Scan the records below for the word "left". Copy each line where it appears.

Input:

----------

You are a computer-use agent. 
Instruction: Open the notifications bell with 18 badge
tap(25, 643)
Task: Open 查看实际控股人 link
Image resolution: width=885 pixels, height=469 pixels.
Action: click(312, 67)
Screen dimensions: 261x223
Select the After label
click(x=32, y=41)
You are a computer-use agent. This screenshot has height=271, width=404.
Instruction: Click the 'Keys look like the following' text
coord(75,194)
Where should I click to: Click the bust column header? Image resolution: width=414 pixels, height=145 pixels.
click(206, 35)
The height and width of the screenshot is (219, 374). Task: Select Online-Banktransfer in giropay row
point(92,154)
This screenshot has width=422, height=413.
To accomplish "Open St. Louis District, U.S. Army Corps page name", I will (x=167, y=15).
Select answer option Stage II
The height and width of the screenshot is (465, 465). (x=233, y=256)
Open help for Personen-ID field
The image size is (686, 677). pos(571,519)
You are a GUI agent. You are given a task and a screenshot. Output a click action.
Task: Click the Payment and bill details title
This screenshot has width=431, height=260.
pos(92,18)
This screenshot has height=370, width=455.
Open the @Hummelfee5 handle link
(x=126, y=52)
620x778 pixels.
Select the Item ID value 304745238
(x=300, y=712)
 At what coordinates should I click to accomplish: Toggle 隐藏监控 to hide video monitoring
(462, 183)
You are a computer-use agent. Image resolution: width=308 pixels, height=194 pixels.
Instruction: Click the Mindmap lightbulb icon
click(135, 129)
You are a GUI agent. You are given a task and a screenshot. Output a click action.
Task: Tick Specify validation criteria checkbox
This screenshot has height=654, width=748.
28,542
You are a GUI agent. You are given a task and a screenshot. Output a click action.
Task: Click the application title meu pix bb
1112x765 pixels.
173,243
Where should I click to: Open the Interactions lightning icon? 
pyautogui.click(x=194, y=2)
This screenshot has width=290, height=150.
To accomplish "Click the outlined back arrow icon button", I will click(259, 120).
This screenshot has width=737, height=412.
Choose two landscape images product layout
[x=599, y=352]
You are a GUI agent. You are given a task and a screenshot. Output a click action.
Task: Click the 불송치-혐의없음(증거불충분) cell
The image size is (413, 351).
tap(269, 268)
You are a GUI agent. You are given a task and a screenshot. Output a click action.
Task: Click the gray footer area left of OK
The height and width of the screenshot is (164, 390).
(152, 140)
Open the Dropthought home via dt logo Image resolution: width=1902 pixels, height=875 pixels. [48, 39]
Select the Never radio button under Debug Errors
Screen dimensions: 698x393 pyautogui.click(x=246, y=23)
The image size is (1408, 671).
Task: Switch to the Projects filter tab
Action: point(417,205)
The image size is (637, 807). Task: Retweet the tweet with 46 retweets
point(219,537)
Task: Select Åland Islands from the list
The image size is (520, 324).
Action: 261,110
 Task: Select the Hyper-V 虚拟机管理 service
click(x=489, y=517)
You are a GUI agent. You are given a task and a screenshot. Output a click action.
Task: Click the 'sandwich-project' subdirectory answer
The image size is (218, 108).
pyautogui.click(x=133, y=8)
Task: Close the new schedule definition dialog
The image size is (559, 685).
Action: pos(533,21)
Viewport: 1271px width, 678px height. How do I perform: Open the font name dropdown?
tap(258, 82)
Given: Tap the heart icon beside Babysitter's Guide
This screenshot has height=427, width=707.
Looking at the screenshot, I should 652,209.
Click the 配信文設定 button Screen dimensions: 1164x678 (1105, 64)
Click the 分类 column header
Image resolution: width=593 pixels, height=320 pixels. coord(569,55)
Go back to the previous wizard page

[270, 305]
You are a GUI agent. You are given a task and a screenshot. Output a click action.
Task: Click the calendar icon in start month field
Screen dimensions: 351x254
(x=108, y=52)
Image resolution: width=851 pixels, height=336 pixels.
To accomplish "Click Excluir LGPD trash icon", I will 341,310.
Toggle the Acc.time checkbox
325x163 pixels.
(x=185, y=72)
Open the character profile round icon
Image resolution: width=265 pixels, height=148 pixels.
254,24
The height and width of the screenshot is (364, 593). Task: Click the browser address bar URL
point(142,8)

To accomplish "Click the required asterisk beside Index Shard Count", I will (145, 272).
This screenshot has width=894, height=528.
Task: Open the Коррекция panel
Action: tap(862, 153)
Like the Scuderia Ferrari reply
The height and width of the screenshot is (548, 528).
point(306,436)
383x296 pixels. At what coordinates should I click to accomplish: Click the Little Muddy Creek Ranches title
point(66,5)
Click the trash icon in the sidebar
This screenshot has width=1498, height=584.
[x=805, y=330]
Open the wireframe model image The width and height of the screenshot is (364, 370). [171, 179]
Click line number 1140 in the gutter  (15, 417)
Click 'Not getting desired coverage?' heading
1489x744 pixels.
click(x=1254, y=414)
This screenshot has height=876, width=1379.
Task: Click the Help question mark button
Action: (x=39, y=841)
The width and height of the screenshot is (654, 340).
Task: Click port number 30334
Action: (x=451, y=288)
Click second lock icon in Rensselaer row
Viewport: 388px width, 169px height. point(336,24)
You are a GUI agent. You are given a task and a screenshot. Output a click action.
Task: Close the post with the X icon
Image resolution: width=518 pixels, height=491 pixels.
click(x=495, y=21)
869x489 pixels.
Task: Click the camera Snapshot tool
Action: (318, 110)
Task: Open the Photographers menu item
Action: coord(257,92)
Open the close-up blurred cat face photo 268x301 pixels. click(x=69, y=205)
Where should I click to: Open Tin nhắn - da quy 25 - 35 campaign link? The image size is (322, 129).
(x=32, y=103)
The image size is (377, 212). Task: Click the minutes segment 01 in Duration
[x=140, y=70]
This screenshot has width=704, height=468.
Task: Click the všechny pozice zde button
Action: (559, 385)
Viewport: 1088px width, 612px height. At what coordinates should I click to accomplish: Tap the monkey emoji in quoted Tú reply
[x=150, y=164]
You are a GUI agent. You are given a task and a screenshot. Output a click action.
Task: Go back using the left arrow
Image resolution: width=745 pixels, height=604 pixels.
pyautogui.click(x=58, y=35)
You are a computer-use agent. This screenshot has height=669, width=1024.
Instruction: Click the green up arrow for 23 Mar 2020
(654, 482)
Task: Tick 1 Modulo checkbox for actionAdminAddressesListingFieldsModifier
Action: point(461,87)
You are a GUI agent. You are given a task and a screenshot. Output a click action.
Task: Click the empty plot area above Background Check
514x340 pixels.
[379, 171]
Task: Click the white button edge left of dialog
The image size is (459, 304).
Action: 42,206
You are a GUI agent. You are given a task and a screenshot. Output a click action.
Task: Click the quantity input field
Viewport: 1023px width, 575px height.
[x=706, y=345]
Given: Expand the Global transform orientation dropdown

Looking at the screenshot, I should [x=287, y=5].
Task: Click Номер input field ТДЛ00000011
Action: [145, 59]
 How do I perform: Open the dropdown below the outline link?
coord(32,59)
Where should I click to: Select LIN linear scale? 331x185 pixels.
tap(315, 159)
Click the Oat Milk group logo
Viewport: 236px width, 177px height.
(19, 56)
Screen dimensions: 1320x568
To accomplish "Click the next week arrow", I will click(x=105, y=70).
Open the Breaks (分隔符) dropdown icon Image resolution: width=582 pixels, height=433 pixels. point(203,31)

----------

Answer for the task:
Task: Click the gray footer area left of OK
Task: Go back using the left arrow
Task: Click the white button edge left of dialog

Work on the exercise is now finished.